--- RECORDS PROVIDED ---
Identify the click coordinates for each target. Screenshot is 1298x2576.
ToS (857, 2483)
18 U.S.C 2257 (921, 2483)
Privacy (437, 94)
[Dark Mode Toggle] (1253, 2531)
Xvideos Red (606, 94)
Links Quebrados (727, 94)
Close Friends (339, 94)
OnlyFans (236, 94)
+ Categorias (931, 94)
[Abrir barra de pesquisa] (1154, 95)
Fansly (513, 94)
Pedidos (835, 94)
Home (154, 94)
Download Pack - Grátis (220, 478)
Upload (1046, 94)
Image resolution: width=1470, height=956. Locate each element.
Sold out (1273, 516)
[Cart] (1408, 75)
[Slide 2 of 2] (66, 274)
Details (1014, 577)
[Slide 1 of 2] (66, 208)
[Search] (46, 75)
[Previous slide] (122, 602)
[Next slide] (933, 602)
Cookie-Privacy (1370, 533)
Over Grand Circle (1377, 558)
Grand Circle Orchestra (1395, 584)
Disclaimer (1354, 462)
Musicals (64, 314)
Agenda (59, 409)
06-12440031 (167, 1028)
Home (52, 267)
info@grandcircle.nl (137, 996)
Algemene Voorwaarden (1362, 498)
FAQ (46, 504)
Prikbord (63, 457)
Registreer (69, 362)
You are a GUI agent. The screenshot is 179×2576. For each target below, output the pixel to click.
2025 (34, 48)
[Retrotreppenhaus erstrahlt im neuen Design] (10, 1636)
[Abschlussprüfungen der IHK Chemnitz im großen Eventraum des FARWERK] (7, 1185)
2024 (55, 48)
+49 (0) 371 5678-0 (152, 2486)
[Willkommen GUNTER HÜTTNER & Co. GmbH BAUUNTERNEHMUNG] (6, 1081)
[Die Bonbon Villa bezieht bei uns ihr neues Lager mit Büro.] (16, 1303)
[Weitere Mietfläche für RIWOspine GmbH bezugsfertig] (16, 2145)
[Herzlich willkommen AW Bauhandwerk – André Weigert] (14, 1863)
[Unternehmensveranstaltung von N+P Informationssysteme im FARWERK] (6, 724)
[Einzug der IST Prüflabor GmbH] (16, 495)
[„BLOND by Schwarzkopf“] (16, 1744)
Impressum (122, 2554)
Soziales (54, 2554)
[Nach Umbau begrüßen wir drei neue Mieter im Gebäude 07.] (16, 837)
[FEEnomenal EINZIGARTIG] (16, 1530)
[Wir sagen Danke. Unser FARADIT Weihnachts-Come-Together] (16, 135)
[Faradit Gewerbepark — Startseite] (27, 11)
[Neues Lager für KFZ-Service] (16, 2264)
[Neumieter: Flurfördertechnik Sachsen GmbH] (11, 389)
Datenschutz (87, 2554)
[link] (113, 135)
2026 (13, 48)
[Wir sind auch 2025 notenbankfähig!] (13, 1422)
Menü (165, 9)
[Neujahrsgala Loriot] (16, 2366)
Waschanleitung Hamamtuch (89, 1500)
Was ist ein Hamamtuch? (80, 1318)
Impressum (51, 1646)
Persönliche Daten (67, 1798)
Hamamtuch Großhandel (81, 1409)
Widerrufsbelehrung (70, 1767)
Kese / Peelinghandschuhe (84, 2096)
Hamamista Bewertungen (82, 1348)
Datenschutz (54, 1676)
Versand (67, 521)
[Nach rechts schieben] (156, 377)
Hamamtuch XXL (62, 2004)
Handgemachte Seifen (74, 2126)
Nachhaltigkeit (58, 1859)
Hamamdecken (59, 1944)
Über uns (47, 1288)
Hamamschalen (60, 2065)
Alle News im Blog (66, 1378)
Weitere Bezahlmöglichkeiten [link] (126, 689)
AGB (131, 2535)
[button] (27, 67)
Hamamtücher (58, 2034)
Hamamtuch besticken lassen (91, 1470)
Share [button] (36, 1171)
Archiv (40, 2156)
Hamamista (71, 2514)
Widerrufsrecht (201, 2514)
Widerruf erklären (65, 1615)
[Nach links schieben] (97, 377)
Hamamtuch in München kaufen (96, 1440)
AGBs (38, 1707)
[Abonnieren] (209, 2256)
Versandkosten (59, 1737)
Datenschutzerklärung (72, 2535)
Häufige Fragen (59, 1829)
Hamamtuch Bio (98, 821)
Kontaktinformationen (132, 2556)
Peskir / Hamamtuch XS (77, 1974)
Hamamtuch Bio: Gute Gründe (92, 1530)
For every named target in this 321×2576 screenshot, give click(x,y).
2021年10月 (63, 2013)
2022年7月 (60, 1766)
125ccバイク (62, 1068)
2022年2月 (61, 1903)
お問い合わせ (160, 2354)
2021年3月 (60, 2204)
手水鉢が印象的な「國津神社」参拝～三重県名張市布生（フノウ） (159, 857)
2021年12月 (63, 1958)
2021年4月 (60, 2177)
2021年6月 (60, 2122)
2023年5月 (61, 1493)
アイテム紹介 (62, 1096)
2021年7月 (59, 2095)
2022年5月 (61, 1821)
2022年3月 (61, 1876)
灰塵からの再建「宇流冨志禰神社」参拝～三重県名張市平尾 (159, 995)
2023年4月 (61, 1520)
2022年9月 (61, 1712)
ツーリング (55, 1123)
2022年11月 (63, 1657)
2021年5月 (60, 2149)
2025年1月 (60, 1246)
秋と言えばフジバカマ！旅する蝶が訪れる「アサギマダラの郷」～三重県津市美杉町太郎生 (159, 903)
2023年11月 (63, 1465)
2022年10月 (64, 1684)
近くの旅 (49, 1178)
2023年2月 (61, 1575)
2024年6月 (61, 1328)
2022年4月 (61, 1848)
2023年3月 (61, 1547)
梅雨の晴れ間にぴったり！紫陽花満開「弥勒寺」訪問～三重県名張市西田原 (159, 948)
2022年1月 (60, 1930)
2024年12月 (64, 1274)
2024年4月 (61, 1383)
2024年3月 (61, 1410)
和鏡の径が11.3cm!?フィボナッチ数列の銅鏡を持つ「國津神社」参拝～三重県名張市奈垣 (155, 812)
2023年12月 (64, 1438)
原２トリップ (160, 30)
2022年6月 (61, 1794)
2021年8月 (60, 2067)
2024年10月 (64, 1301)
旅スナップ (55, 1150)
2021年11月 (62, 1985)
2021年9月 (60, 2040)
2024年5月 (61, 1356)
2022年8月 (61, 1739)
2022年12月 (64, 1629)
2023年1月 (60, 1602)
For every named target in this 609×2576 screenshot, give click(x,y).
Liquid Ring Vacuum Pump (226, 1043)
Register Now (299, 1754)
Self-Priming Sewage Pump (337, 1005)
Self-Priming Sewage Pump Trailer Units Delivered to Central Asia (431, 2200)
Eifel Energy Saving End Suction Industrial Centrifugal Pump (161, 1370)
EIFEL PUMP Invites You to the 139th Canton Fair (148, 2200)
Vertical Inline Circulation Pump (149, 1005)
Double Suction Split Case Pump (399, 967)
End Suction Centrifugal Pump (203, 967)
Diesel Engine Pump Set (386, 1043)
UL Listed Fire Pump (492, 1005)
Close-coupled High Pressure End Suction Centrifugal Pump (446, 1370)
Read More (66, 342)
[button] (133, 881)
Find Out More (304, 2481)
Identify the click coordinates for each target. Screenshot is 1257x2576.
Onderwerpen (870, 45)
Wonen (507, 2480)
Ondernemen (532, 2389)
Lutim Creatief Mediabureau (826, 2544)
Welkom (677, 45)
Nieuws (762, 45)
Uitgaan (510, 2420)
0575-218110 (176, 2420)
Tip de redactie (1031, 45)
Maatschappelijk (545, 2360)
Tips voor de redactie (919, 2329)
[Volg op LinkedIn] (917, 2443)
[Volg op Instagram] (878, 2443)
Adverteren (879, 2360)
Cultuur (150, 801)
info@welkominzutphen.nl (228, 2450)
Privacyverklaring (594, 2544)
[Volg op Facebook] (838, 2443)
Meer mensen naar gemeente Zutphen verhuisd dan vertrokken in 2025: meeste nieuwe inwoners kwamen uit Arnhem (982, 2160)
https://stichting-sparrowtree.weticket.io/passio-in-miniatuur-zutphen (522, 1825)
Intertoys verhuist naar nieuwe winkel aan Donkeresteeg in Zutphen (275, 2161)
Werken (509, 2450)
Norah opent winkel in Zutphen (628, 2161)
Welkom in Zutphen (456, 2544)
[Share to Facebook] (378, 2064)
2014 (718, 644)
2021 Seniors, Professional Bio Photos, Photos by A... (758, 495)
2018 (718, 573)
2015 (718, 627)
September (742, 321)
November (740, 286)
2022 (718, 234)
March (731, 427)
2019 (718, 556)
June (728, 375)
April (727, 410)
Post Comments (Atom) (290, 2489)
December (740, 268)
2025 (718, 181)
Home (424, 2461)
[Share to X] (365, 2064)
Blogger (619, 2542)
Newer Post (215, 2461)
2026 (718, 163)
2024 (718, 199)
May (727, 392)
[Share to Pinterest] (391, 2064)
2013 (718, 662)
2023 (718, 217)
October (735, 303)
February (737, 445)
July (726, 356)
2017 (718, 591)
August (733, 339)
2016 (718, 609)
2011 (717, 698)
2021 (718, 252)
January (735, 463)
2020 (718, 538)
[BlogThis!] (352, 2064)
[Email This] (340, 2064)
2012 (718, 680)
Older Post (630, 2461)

--- PROBLEM ---
Given the records above, return exactly the lines starting at the line containing "[Neumieter: Flurfördertechnik Sachsen" and ending at the line containing "Impressum (51, 1646)", including both.

--- RESULT FOR THIS EXERCISE ---
[Neumieter: Flurfördertechnik Sachsen GmbH] (11, 389)
Datenschutz (87, 2554)
[link] (113, 135)
2026 (13, 48)
[Wir sind auch 2025 notenbankfähig!] (13, 1422)
Menü (165, 9)
[Neujahrsgala Loriot] (16, 2366)
Waschanleitung Hamamtuch (89, 1500)
Was ist ein Hamamtuch? (80, 1318)
Impressum (51, 1646)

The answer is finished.